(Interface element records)
________________
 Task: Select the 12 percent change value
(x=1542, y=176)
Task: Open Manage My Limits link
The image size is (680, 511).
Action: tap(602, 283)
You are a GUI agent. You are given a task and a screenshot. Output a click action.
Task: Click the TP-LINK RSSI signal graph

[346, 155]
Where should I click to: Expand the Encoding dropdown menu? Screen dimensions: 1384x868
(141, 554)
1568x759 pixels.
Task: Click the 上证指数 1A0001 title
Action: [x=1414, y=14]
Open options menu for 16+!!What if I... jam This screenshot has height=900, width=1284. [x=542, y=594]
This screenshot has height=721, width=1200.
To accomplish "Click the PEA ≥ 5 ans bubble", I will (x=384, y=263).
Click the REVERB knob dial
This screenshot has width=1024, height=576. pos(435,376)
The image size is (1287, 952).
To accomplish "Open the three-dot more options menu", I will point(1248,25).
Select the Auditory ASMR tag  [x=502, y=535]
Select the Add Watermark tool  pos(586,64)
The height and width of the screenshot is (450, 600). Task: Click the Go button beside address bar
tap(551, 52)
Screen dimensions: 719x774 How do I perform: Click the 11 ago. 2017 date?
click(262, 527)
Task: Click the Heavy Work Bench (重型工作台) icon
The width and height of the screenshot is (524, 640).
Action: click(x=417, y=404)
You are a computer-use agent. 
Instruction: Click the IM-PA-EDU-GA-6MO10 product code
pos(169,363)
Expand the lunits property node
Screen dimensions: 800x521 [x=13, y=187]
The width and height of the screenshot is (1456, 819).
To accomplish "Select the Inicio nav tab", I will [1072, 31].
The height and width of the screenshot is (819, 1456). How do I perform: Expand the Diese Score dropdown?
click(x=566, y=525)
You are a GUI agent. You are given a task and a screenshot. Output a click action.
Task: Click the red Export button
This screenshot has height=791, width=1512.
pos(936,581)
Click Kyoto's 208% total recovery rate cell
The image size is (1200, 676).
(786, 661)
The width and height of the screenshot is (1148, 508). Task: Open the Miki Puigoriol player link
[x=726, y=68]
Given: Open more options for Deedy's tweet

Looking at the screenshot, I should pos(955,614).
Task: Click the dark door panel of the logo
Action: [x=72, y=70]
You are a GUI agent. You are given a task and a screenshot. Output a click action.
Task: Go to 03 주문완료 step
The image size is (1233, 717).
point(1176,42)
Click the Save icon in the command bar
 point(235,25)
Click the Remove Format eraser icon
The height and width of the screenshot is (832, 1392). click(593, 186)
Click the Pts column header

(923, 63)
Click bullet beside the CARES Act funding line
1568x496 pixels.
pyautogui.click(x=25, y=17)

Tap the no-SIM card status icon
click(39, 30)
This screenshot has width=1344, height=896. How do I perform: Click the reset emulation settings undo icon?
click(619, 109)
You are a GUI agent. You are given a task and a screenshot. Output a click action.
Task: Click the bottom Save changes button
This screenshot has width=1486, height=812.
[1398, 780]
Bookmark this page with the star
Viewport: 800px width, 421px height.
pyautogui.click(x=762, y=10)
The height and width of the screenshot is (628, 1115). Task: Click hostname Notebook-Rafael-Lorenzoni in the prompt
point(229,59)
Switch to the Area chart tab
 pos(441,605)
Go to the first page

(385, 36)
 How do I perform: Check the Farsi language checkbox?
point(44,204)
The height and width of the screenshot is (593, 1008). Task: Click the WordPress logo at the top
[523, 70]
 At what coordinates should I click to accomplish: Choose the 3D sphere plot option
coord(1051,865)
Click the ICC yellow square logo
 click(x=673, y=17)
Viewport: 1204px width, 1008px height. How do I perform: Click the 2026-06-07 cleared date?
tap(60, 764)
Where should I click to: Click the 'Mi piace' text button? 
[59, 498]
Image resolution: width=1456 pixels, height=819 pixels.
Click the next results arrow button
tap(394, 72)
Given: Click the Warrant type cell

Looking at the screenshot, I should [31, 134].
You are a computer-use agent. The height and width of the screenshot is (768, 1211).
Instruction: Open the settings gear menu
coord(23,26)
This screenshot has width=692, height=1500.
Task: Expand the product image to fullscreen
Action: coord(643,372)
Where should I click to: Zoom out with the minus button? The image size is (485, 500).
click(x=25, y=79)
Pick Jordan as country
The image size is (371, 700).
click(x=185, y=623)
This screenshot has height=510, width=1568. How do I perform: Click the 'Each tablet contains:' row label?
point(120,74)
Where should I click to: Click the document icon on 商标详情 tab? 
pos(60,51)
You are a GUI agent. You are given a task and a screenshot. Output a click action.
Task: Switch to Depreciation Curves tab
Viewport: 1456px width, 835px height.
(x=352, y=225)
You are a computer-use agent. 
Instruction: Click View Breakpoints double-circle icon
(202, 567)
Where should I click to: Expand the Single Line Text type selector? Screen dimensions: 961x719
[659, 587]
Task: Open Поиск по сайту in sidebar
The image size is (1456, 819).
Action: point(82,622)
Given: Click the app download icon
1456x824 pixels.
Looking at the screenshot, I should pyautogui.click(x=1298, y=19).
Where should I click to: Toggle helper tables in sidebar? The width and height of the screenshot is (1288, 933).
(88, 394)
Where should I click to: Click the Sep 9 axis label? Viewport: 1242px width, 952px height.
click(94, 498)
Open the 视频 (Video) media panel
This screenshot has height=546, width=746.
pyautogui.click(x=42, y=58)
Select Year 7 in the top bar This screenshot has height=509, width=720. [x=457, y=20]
________________
Write out the whole listing above again, line for line, with no changes, from the first line to the last.

 Task: Select the 12 percent change value
(x=1542, y=176)
Task: Open Manage My Limits link
The image size is (680, 511).
Action: tap(602, 283)
You are a GUI agent. You are given a task and a screenshot. Output a click action.
Task: Click the TP-LINK RSSI signal graph

[346, 155]
Where should I click to: Expand the Encoding dropdown menu? Screen dimensions: 1384x868
(141, 554)
1568x759 pixels.
Task: Click the 上证指数 1A0001 title
Action: [x=1414, y=14]
Open options menu for 16+!!What if I... jam This screenshot has height=900, width=1284. [x=542, y=594]
This screenshot has height=721, width=1200.
To accomplish "Click the PEA ≥ 5 ans bubble", I will (x=384, y=263).
Click the REVERB knob dial
This screenshot has width=1024, height=576. pos(435,376)
The image size is (1287, 952).
To accomplish "Open the three-dot more options menu", I will point(1248,25).
Select the Auditory ASMR tag  [x=502, y=535]
Select the Add Watermark tool  pos(586,64)
The height and width of the screenshot is (450, 600). Task: Click the Go button beside address bar
tap(551, 52)
Screen dimensions: 719x774 How do I perform: Click the 11 ago. 2017 date?
click(262, 527)
Task: Click the Heavy Work Bench (重型工作台) icon
The width and height of the screenshot is (524, 640).
Action: click(x=417, y=404)
You are a computer-use agent. 
Instruction: Click the IM-PA-EDU-GA-6MO10 product code
pos(169,363)
Expand the lunits property node
Screen dimensions: 800x521 [x=13, y=187]
The width and height of the screenshot is (1456, 819).
To accomplish "Select the Inicio nav tab", I will [1072, 31].
The height and width of the screenshot is (819, 1456). How do I perform: Expand the Diese Score dropdown?
click(x=566, y=525)
You are a GUI agent. You are given a task and a screenshot. Output a click action.
Task: Click the red Export button
This screenshot has height=791, width=1512.
pos(936,581)
Click Kyoto's 208% total recovery rate cell
The image size is (1200, 676).
(786, 661)
The width and height of the screenshot is (1148, 508). Task: Open the Miki Puigoriol player link
[x=726, y=68]
Given: Open more options for Deedy's tweet

Looking at the screenshot, I should pos(955,614).
Task: Click the dark door panel of the logo
Action: [x=72, y=70]
You are a GUI agent. You are given a task and a screenshot. Output a click action.
Task: Go to 03 주문완료 step
The image size is (1233, 717).
point(1176,42)
Click the Save icon in the command bar
 point(235,25)
Click the Remove Format eraser icon
The height and width of the screenshot is (832, 1392). click(593, 186)
Click the Pts column header

(923, 63)
Click bullet beside the CARES Act funding line
1568x496 pixels.
pyautogui.click(x=25, y=17)

Tap the no-SIM card status icon
click(39, 30)
This screenshot has width=1344, height=896. How do I perform: Click the reset emulation settings undo icon?
click(619, 109)
You are a GUI agent. You are given a task and a screenshot. Output a click action.
Task: Click the bottom Save changes button
This screenshot has width=1486, height=812.
[1398, 780]
Bookmark this page with the star
Viewport: 800px width, 421px height.
pyautogui.click(x=762, y=10)
The height and width of the screenshot is (628, 1115). Task: Click hostname Notebook-Rafael-Lorenzoni in the prompt
point(229,59)
Switch to the Area chart tab
 pos(441,605)
Go to the first page

(385, 36)
 How do I perform: Check the Farsi language checkbox?
point(44,204)
The height and width of the screenshot is (593, 1008). Task: Click the WordPress logo at the top
[523, 70]
 At what coordinates should I click to accomplish: Choose the 3D sphere plot option
coord(1051,865)
Click the ICC yellow square logo
 click(x=673, y=17)
Viewport: 1204px width, 1008px height. How do I perform: Click the 2026-06-07 cleared date?
tap(60, 764)
Where should I click to: Click the 'Mi piace' text button? 
[59, 498]
Image resolution: width=1456 pixels, height=819 pixels.
Click the next results arrow button
tap(394, 72)
Given: Click the Warrant type cell

Looking at the screenshot, I should [31, 134].
You are a computer-use agent. The height and width of the screenshot is (768, 1211).
Instruction: Open the settings gear menu
coord(23,26)
This screenshot has width=692, height=1500.
Task: Expand the product image to fullscreen
Action: coord(643,372)
Where should I click to: Zoom out with the minus button? The image size is (485, 500).
click(x=25, y=79)
Pick Jordan as country
The image size is (371, 700).
click(x=185, y=623)
This screenshot has height=510, width=1568. How do I perform: Click the 'Each tablet contains:' row label?
point(120,74)
Where should I click to: Click the document icon on 商标详情 tab? 
pos(60,51)
You are a GUI agent. You are given a task and a screenshot. Output a click action.
Task: Switch to Depreciation Curves tab
Viewport: 1456px width, 835px height.
(x=352, y=225)
You are a computer-use agent. 
Instruction: Click View Breakpoints double-circle icon
(202, 567)
Where should I click to: Expand the Single Line Text type selector? Screen dimensions: 961x719
[659, 587]
Task: Open Поиск по сайту in sidebar
The image size is (1456, 819).
Action: point(82,622)
Given: Click the app download icon
1456x824 pixels.
Looking at the screenshot, I should pyautogui.click(x=1298, y=19).
Where should I click to: Toggle helper tables in sidebar? The width and height of the screenshot is (1288, 933).
(88, 394)
Where should I click to: Click the Sep 9 axis label? Viewport: 1242px width, 952px height.
click(94, 498)
Open the 视频 (Video) media panel
This screenshot has height=546, width=746.
pyautogui.click(x=42, y=58)
Select Year 7 in the top bar This screenshot has height=509, width=720. [x=457, y=20]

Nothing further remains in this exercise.